Douglas County, Missouri

Ozark County History

MOGenWeb Site, Johnna Quick -- Coordinator

 



Chapter IV
Settlement, 1812-1840


When the Territory of Orleans became the state of Louisiana in 1812, the Louisiana Territory was renamed Missouri Territory. Approximately 20,000 whites and a large number of Negro slaves, located primarily on the Missouri, Mississippi, and Arkansas rivers, were then residents of the area. The American frontier had moved about sixty miles west of the Mississippi. The flanks of the Ozark Highlands were preferred to all other territory in upper Louisiana when settlement west of the Mississippi began, because the earliest settlers were looking for a variety and balance of local resources rather than a larger amount of any one resource. On the fringes of the Ozarks they found self-sufficiency; and as the pioneers penetrated deeper and deeper into the interior, they were not conscious of any deterioration of their environment because it was not their intent to produce a surplus of crops for sale. The eastern, northern, and southern fringes of the Ozarks were settled first. The hills to the east were a barrier to the settlement of the western flank; and, therefore, that area was settled later. Such rivers as the Osage, White, and Neosho were navigable but did not provide direct connections with the Mississippi River.

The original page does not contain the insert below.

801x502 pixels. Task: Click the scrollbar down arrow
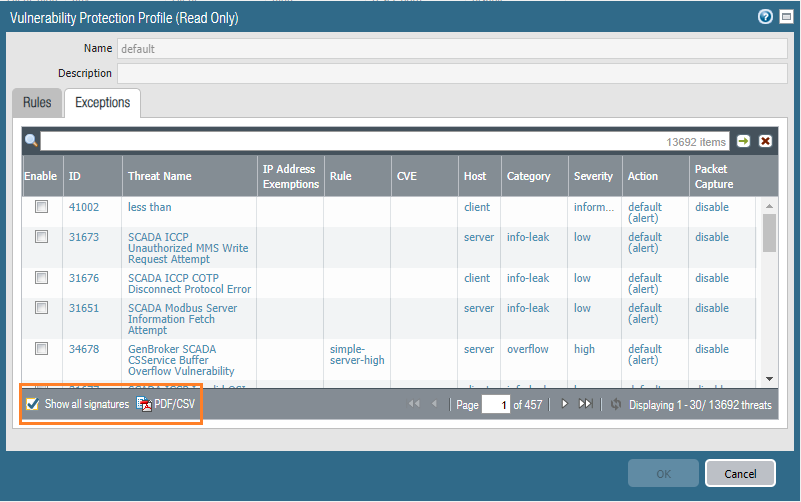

The Missouri counties of the Arkansas border were among the last to be settled, not primarily because of their poverty, by principally because they, being in the heart of the Ozarks, were the most isolated. These counties were cut off from markets by a large stretch of difficult wild country and the swampy lands of Southeast Missouri and Northeast Arkansas. Few large tracts of first class soil were present to attract the agriculturist. Thus, frontiersmen (hunters and trappers) rather than farmers were, primarily, the first settlers. According to the geographer Carl Sauer, the central Ozarks became a sort of refuge for men who clung to the frontier way of life. They gradually accepted agricultural traits.

Certain features of the central Ozarks were attractive to the frontiersmen. The winters were milder than those of central and northern Missouri, and the summers were pleasant. Wild game was plentiful, abundant forests, fertile valleys, numerous springs, and navigable rivers and streams, which provided good mill sites, were present. The vast supply of timber provided cheap fuel as well as lumber for fencing, barns, and houses. Although roads were not built easily, the rocky soil made possible the construction of roads that could be traveled, except in times of flood, during all seasons of the year.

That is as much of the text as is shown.